Stored data entries
--- START ---

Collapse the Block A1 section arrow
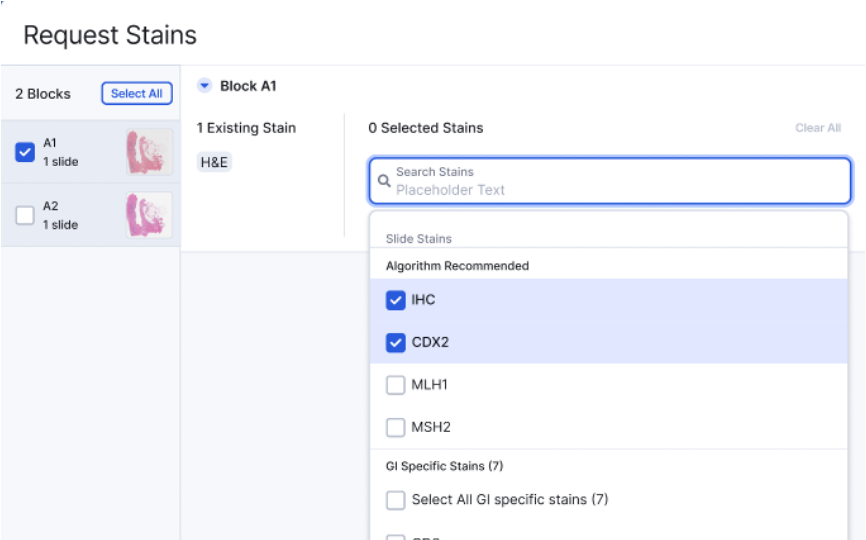The width and height of the screenshot is (866, 540). coord(205,86)
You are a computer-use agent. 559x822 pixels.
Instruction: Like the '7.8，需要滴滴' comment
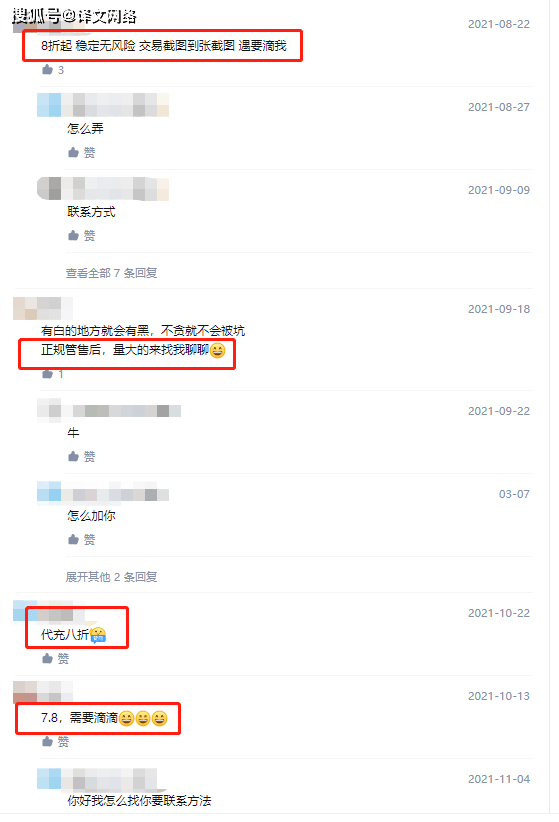click(55, 741)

--- END ---

▶ EXERCISE DETAILS
Except for the pictures, set down each line of the records exactly as it appears.

▶ ANSWER BELOW
Collapse the Block A1 section arrow
The width and height of the screenshot is (866, 540). coord(205,86)
You are a computer-use agent. 559x822 pixels.
Instruction: Like the '7.8，需要滴滴' comment
click(55, 741)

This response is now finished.